_指示 A_
カキ養殖復興支援の文章から、「当初,海洋学分野でバチスカー」を含む語句で始まり「生産量が著しく減少し続けた.」で終わる部分を、一字も変えずに書き写しなさい。
_指示 B_
カキ養殖復興支援の文章を、最後に示された文の次から書き継ぎなさい。

_読む文章_
· · · · · · ·
津波で被災した宮城県カキ養殖の復興のための支援
- 平成23年7月吉日
- 日仏海洋学会会長 ユベール・セカルディ
- フランス水産養殖侵攻協会会長 カトリーヌ・マリオジュウルス
- 日仏海洋学会会長 今脇 資郎
- 趣旨:
-
日仏海洋学会は,日本とフランスの海洋学および水産学の研究交流を促進することを目的として,1960年に創設された.
当初,海洋学分野でバチスカーフなどを用いた深海資源開発研究の交流を進めてきたが,1960年代後半から水産学分野で養殖技術研究の交流が活発に行われてきた.
フランスでは,1950年代に養殖分野の主要種であるヨーロッパガキおよびポルトガルガキの生産量が10万トンに達したが,その後,沿岸開発などの環境変化と都市化による排水などが原因で疾病による死亡率が高くなり,生産量が著しく減少し続けた.
· · · · · · ·
_提供データ_
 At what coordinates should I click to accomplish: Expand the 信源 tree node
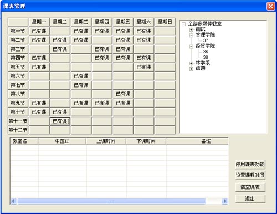[x=191, y=69]
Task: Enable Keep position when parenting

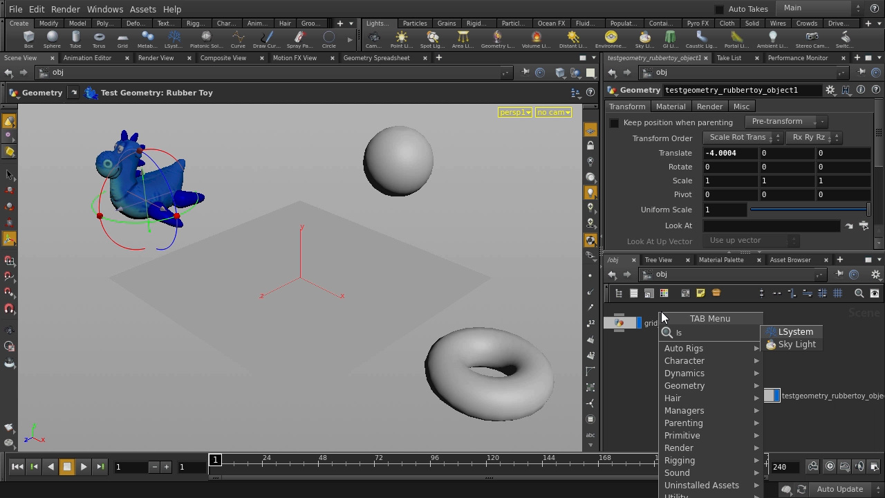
· · · · · · ·
_解答欄 A_
当初,海洋学分野でバチスカーフなどを用いた深海資源開発研究の交流を進めてきたが,1960年代後半から水産学分野で養殖技術研究の交流が活発に行われてきた.
フランスでは,1950年代に養殖分野の主要種であるヨーロッパガキおよびポルトガルガキの生産量が10万トンに達したが,その後,沿岸開発などの環境変化と都市化による排水などが原因で疾病による死亡率が高くなり,生産量が著しく減少し続けた.

_解答欄 B_
そのため,1970年〜1973年の間に,日本の三陸沿岸,特に宮城県から,環境変化に強い日本産のマガキ稚貝1万トンがフランスに移植され,フランスのカキ生産の復興に大きく貢献した.
日本産マガキの新しい環境への優れた適応能力のおかげで,フランスのカキ養殖の生産は再び急速に回復し,1990年代には15万トンに達した.
このため太平洋産マガキを,フランスでは「日本のカキ:Les huitres japonaises」と呼ぶようになった.
日仏海洋学会は,研究者交流等を通じて,フランスのカキ養殖の危機救済に非常に大きな貢献を果たすことができた.
これは,日仏海洋学会の誇りである.
今回,東日本大地震に伴う津波によって宮城県のカキ生産業者が甚大な被害を被ったことに対して,フランスの仏日海洋学会および関係者から,義援金を募り被災した漁業者を支援したいという強い申し出が日仏海洋学会に寄せられた.
このフランス側の意を受けて,カキ養殖業,特にカキ養殖の全ての基となる種ガキ養殖場(松島湾・東松島市・万石浦・気仙沼湾など)の復興に寄与することを趣旨とした義援金を募ることにした.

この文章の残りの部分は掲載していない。